* TEXT *
********************

🌞Mechanism of Respiration — Glycolysis, Link Reaction, Krebs Cycle, and ETS
EMP pathway (glycolysis), pyruvate fate, fermentation, link reaction, Krebs cycle, electron transport system, and ATP accounting with step-by-step tables and exam tips
From Field to Lab — Breaking Down a Grain of Sugar
In the previous lesson, we established that aerobic respiration yields 38 ATP per glucose while anaerobic respiration yields only 2. Now we trace the exact biochemical steps — from glycolysis in the cytoplasm through the Krebs cycle and electron transport in the mitochondria — that account for every one of those ATP molecules.
When a germinating wheat seed splits open its coat and sends out a radicle, the energy for that first push comes from glycolysis — the breakdown of stored glucose in the cytoplasm. As the seedling grows and oxygen becomes available, the partially oxidised pyruvate enters the mitochondria for the Krebs cycle and electron transport chain, extracting 18 times more energy from the same glucose molecule. Understanding these biochemical pathways explains why aeration (oxygen supply) is critical for healthy root growth, and why waterlogged soils stunt plants.

********************

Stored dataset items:
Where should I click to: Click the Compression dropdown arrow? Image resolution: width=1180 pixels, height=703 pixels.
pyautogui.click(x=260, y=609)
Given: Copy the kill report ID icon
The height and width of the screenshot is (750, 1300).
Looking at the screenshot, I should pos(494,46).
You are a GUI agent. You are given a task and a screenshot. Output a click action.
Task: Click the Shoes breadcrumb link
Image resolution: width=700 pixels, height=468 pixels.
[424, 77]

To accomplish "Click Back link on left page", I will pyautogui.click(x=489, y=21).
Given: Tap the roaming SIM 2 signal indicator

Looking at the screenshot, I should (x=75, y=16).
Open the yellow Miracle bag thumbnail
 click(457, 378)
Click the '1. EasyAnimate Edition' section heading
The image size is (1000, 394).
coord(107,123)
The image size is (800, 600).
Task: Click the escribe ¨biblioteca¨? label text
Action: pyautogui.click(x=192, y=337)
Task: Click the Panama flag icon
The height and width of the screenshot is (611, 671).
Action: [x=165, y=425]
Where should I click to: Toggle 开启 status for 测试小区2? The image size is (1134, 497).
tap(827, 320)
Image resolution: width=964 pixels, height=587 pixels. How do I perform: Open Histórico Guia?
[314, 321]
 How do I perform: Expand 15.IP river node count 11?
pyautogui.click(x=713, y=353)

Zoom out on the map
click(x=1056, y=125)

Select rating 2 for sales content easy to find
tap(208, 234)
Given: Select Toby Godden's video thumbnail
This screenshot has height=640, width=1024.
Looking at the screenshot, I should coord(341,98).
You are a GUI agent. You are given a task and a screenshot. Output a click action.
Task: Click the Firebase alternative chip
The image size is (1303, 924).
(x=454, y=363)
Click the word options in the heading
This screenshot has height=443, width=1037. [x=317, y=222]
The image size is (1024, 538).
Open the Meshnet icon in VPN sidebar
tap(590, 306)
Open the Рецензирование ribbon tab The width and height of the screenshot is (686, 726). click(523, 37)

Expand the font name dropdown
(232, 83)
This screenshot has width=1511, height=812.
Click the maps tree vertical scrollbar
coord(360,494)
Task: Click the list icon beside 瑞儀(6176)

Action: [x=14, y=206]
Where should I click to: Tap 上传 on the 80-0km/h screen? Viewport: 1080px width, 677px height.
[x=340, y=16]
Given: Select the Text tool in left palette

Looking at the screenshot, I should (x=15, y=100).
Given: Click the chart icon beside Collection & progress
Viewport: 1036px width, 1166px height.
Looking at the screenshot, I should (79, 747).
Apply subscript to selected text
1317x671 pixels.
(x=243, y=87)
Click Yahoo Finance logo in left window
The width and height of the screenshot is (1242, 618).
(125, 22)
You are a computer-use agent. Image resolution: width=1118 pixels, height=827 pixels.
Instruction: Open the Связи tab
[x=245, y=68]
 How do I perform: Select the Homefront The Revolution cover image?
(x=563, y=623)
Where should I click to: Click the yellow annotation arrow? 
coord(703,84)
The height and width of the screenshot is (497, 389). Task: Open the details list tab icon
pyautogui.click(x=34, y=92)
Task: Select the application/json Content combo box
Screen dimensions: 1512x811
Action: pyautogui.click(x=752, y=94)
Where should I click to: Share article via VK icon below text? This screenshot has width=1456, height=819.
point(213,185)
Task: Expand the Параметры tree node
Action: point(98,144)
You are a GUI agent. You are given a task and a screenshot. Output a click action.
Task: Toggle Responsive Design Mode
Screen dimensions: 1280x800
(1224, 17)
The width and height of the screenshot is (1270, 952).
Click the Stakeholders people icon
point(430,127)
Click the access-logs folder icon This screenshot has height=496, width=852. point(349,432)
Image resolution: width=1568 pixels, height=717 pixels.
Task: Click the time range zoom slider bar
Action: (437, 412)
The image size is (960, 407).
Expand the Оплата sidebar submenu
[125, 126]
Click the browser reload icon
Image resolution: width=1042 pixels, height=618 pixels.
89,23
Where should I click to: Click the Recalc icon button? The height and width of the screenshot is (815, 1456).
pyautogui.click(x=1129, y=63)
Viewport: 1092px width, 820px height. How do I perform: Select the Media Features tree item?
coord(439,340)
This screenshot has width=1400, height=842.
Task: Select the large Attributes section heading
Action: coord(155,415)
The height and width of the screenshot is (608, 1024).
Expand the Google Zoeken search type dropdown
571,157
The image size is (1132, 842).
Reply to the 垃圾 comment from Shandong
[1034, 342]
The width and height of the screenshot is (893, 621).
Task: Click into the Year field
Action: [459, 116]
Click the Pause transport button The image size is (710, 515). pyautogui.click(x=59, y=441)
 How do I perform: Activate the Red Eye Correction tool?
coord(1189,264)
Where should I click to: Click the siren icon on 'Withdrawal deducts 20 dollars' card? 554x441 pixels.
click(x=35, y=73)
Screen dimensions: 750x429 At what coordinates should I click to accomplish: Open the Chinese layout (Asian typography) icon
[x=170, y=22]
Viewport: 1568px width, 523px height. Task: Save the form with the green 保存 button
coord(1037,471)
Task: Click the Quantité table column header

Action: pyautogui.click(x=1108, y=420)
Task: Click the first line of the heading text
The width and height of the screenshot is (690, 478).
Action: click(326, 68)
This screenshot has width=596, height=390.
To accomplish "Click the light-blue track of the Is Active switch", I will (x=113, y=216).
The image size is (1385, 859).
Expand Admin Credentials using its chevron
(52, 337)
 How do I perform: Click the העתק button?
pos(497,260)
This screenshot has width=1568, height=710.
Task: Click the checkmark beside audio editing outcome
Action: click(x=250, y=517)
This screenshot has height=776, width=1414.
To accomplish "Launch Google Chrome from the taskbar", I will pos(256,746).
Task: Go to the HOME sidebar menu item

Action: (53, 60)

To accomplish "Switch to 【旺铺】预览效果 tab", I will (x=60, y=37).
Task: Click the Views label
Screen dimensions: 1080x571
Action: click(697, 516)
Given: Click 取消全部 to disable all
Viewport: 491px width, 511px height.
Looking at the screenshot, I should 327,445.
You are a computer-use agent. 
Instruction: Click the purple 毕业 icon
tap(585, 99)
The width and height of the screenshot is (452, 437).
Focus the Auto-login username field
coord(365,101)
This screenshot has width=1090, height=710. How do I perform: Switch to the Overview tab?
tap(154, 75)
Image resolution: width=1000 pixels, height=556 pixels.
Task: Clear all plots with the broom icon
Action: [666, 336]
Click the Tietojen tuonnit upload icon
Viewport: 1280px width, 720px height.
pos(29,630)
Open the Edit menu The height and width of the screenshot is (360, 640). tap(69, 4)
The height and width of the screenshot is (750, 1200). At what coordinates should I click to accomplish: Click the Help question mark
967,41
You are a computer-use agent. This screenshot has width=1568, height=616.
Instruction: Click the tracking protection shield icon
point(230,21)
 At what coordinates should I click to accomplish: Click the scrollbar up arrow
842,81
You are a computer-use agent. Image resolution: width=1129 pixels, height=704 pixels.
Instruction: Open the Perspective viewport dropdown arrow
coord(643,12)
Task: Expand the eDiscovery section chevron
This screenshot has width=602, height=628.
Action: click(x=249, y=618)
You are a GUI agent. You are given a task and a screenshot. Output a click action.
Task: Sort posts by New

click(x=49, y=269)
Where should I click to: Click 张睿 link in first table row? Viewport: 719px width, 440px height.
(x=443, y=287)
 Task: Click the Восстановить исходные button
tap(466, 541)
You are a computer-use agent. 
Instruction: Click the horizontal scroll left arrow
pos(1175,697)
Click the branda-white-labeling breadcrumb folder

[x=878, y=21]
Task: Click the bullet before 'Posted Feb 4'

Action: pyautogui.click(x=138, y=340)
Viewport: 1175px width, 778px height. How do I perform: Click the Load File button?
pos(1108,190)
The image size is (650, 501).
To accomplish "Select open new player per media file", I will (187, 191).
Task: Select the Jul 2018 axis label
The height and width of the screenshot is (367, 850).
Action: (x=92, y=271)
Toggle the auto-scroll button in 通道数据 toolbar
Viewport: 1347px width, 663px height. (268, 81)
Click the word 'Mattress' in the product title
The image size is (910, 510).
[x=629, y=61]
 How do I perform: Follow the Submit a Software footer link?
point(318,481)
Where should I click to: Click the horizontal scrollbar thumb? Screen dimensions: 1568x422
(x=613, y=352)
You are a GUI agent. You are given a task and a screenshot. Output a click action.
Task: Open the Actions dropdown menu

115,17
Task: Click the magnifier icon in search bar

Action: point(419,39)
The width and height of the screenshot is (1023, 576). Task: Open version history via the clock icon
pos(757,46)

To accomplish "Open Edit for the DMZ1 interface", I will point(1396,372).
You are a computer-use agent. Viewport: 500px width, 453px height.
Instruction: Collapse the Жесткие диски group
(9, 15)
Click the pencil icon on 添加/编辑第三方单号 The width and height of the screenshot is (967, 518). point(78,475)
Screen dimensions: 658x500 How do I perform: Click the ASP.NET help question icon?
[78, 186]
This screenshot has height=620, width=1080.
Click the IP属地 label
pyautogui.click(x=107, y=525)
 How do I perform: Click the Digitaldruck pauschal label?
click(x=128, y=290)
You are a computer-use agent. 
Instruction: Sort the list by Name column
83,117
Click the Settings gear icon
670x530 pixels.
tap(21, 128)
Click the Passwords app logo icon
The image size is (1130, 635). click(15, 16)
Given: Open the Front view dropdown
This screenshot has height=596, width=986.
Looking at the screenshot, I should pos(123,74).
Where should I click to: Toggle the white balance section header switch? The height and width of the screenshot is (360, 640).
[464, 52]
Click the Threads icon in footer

********************

* QUESTIONS *
A. According to the respiration text, where does glycolysis take place?
B. Decide whether each statement agrees with the respiration text: (i) Aerobic respiration yields 38 ATP per glucose. (ii) The Krebs cycle takes place in the cytoplasm. (iii) Waterlogged soils stunt plants. Answer yes or no for each, quoting the words that decide it.
C. Retype the part of the respiration text that opens with the words containing "When a germinating" and closes with "soils stunt plants.".

* SOLUTIONS TO THE PROBLEMS *
A. In the cytoplasm.

B.
(i) Yes: "aerobic respiration yields 38 ATP per glucose"
(ii) No: "through the Krebs cycle and electron transport in the mitochondria"
(iii) Yes: "why waterlogged soils stunt plants"

C.
When a germinating wheat seed splits open its coat and sends out a radicle, the energy for that first push comes from glycolysis — the breakdown of stored glucose in the cytoplasm. As the seedling grows and oxygen becomes available, the partially oxidised pyruvate enters the mitochondria for the Krebs cycle and electron transport chain, extracting 18 times more energy from the same glucose molecule. Understanding these biochemical pathways explains why aeration (oxygen supply) is critical for healthy root growth, and why waterlogged soils stunt plants.